*PROBLEM STATEMENT*.
Repeat the first line of the listing and each line after it, exactly, through the line containing "[Search] (104, 1930)".

╭─ RECORDS PROVIDED

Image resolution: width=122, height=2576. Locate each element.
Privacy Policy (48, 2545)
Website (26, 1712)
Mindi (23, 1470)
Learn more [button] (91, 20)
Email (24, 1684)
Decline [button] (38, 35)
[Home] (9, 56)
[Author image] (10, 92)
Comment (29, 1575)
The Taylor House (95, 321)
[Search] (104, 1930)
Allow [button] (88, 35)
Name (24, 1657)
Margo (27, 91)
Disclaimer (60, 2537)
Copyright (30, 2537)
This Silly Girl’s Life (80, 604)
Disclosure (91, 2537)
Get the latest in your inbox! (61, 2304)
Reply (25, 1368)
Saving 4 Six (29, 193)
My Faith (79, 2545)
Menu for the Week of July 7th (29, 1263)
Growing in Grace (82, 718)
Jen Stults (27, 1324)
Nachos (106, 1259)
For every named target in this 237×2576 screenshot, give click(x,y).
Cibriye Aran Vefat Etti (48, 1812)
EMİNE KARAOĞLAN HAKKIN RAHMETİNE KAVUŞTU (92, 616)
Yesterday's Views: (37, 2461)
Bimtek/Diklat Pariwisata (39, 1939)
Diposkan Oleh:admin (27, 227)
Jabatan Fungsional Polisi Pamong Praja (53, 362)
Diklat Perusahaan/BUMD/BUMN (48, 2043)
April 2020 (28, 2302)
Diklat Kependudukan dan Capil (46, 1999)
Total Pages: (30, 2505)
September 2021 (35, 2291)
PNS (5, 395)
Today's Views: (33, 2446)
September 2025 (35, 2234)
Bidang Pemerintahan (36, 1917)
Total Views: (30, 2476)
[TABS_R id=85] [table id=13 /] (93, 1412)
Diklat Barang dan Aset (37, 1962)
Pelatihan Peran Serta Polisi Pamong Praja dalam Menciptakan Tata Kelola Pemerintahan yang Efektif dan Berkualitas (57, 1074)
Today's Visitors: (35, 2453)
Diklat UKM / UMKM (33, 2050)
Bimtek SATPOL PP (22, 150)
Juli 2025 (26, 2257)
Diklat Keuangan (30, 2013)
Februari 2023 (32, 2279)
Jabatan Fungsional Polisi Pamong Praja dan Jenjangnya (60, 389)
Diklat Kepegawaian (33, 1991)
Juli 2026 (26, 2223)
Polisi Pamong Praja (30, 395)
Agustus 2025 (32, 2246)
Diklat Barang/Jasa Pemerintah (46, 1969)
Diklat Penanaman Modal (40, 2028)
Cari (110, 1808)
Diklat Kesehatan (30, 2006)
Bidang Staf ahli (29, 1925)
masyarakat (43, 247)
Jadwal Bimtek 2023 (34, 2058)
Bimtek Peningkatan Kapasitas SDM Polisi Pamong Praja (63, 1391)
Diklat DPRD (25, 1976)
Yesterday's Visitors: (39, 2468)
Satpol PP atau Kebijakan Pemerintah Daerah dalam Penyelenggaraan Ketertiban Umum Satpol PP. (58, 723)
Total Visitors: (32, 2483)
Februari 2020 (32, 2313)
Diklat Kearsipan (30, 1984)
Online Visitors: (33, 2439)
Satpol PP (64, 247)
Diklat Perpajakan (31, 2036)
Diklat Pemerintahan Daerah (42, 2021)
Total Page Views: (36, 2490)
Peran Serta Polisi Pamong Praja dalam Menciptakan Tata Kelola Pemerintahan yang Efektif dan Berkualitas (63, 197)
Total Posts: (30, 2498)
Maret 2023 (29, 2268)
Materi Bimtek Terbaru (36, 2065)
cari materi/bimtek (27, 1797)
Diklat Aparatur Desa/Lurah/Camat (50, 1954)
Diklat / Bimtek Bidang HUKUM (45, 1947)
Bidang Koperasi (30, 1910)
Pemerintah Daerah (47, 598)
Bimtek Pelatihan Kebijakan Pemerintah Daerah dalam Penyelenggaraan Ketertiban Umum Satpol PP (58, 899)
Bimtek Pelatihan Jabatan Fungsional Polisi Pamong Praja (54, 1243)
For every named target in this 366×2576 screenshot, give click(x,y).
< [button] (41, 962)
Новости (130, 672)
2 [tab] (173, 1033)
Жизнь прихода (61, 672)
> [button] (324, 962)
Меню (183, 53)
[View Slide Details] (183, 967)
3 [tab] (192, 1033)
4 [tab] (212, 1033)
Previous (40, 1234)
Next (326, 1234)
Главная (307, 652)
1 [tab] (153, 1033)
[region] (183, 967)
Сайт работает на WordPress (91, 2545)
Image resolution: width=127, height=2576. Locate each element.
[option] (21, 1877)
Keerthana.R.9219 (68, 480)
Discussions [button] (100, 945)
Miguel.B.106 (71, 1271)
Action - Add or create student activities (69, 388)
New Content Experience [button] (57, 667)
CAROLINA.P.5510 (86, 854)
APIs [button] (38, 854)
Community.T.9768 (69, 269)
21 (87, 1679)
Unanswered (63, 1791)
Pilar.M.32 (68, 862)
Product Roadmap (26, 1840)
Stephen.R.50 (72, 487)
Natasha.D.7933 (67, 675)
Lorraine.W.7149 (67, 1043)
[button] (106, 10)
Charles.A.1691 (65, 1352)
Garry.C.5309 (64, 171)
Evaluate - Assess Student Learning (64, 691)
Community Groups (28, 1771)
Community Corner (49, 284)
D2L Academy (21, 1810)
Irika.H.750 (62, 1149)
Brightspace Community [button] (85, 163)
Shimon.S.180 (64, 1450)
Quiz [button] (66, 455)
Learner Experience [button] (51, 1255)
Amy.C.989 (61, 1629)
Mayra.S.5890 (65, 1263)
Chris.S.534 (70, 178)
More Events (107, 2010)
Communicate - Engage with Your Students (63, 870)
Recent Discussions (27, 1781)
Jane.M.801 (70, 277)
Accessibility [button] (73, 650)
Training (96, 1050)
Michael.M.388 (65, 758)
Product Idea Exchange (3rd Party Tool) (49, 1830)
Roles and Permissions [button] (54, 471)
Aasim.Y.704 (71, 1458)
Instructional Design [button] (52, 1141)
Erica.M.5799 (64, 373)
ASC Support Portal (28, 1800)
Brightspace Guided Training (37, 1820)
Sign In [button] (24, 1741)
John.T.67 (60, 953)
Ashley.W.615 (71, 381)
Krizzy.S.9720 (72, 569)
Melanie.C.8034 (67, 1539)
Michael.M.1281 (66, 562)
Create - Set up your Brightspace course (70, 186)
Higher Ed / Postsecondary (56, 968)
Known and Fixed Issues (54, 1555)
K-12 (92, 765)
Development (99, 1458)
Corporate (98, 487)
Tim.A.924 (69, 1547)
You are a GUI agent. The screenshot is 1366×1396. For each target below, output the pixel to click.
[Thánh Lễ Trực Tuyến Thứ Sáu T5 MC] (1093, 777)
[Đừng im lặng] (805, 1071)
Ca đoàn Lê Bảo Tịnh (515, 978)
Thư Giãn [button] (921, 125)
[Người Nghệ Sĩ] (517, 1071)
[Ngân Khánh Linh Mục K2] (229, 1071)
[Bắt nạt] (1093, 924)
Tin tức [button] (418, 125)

╰─

*RESPONSE*.
Image resolution: width=122, height=2576. Locate each element.
Privacy Policy (48, 2545)
Website (26, 1712)
Mindi (23, 1470)
Learn more [button] (91, 20)
Email (24, 1684)
Decline [button] (38, 35)
[Home] (9, 56)
[Author image] (10, 92)
Comment (29, 1575)
The Taylor House (95, 321)
[Search] (104, 1930)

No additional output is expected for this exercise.